Emergent Mind

Bounds on the Satisfiability Threshold for Power Law Distributed Random SAT

(1706.08431)
Published Jun 26, 2017 in cs.DM and cs.CC

Abstract

Propositional satisfiability (SAT) is one of the most fundamental problems in computer science. The worst-case hardness of SAT lies at the core of computational complexity theory. The average-case analysis of SAT has triggered the development of sophisticated rigorous and non-rigorous techniques for analyzing random structures. Despite a long line of research and substantial progress, nearly all theoretical work on random SAT assumes a uniform distribution on the variables.
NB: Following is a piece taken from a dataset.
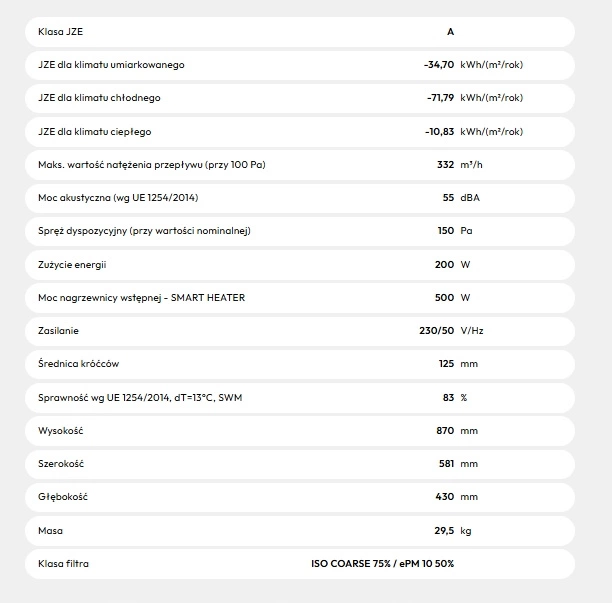This screenshot has height=603, width=612.
Task: Click the 'Zużycie energii' row label
Action: [71, 264]
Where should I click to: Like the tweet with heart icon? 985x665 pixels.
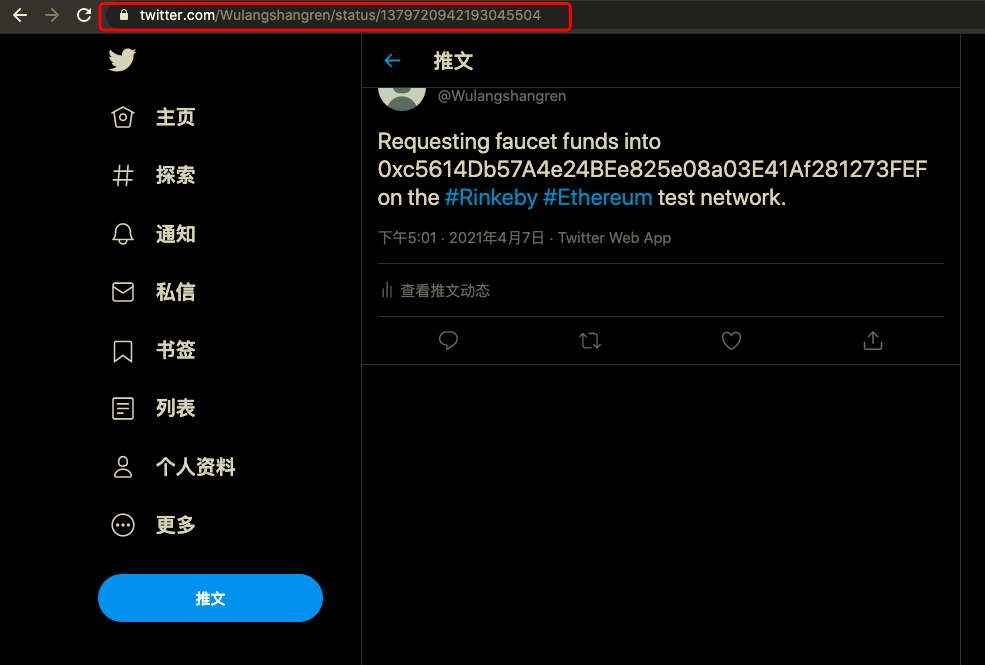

In contrast, real-world instances often exhibit large fluctuations in variable occurrence. This can be modeled by a scale-free distribution of the variables, which results in distributions closer to industrial SAT instances. We study random k-SAT on n variables, $m=\Theta(n)$ clauses, and a power law distribution on the variable occurrences with exponent $\beta$. We observe a satisfiability threshold at $\beta=(2k-1)/(k-1)$. This threshold is tight in the sense that instances with $\beta\le(2k-1)/(k-1)-\varepsilon$ for any constant $\varepsilon>0$ are unsatisfiable with high probability (w.h.p.). For $\beta\geq(2k-1)/(k-1)+\varepsilon$, the picture is reminiscent of the uniform case: instances are satisfiable w.h.p. for sufficiently small constant clause-variable ratios $m/n$; they are unsatisfiable above a ratio $m/n$ that depends on $\beta$.